Dentro de la central obrera, el sector dialoguista ve en Santilli una figura que rompe con la «matriz más dura» del oficialismo. La memoria colectiva de los sindicalistas guarda como antecedente positivo la actitud del dirigente durante la conferencia industrial de la UIA, donde mantuvo una postura abierta respecto a las modificaciones en la reforma laboral. Aquel trámite parlamentario, que incluyó la preservación de las cuotas solidarias y la exclusión de artículos que afectaban los ingresos de las obras sociales, fue una muestra de la capacidad de maniobra que el nuevo Jefe de Gabinete supo desplegar en el pasado. Ahora, la expectativa es que esta capacidad se traduzca en una mediación necesaria frente a un decreto reglamentario que, según la CGT, restringe excesivamente la negociación colectiva.

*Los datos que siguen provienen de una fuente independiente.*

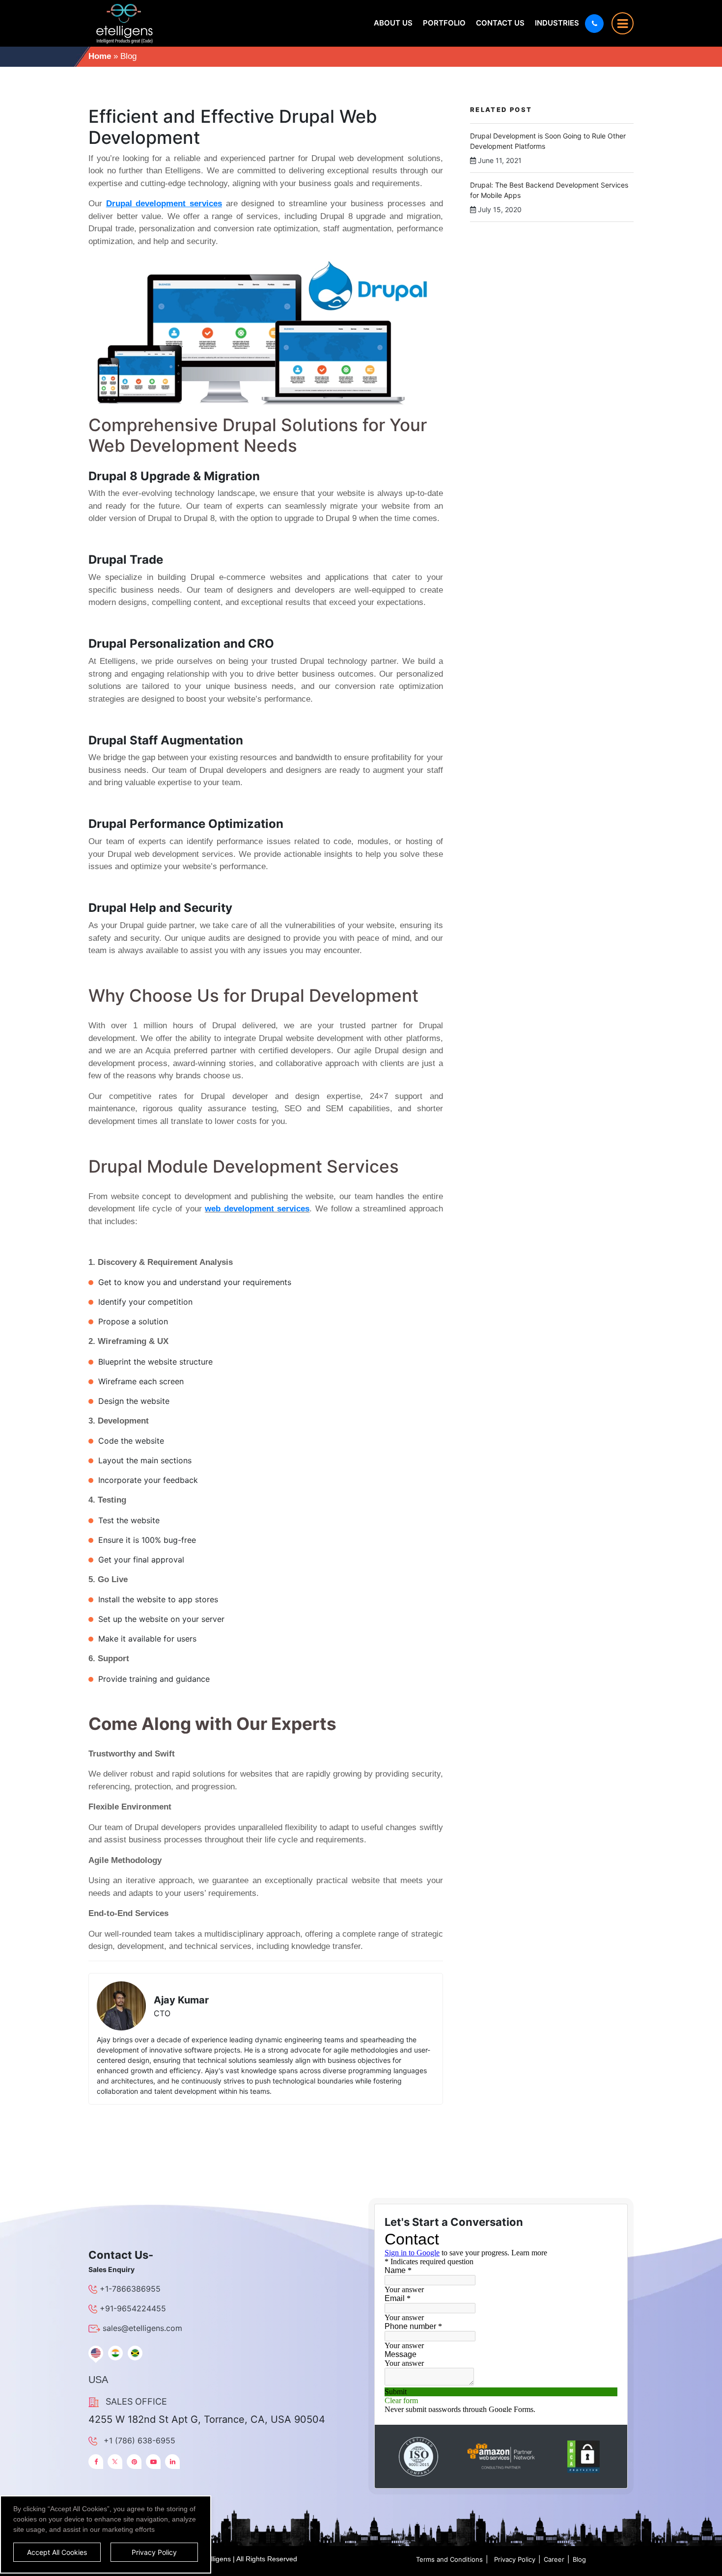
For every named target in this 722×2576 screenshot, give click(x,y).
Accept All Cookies (57, 2552)
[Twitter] (115, 2461)
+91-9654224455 (133, 2308)
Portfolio (444, 22)
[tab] (95, 2353)
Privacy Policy (514, 2559)
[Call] (594, 23)
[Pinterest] (134, 2461)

El gran interrogante es si Santilli tendrá la autonomía política necesaria para buscar una tregua. Aunque desde su entorno aseguran que el tema de la relación con los sindicatos «se va a meter» en la agenda de trabajo —pese a no estar entre las prioridades inmediatas—, el dirigente estará condicionado por la línea política que marquen el asesor Santiago Caputo y la secretaria general, Karina Milei. Para los gremios, el desafío es mayúsculo: se enfrentan a un Ejecutivo que ha incorporado herramientas legales para limitar el derecho a huelga mediante la imposición de servicios mínimos obligatorios (del 50% al 75%) en áreas esenciales como el transporte, la salud y la educación, buscando evitar la parálisis total del país.

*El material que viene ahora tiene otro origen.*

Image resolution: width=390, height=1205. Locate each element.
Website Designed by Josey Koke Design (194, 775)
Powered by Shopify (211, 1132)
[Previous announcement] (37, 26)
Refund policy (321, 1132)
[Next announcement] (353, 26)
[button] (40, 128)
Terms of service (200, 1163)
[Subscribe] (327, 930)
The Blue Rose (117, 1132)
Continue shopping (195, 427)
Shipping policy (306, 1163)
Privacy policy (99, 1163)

Por lo pronto, la CGT no baja la guardia. El plan de acción decidido la semana pasada busca replicar las protestas «a la francesa», consistentes en paros sectoriales y rotativos, secuenciados semana a semana, con el objetivo de mantener la presión sin agotar los recursos de los trabajadores. Esta estrategia culminaría en una huelga general si la Casa Rosada no muestra voluntad de revisar el decreto reglamentario que, a ojos de los sindicatos, vulnera derechos fundamentales. La pelota está ahora en el campo de Santilli, quien deberá demostrar si su impronta negociadora, forjada en años de gestión en la Ciudad de Buenos Aires, alcanza para pacificar un conflicto que parece entrar en su fase más crítica.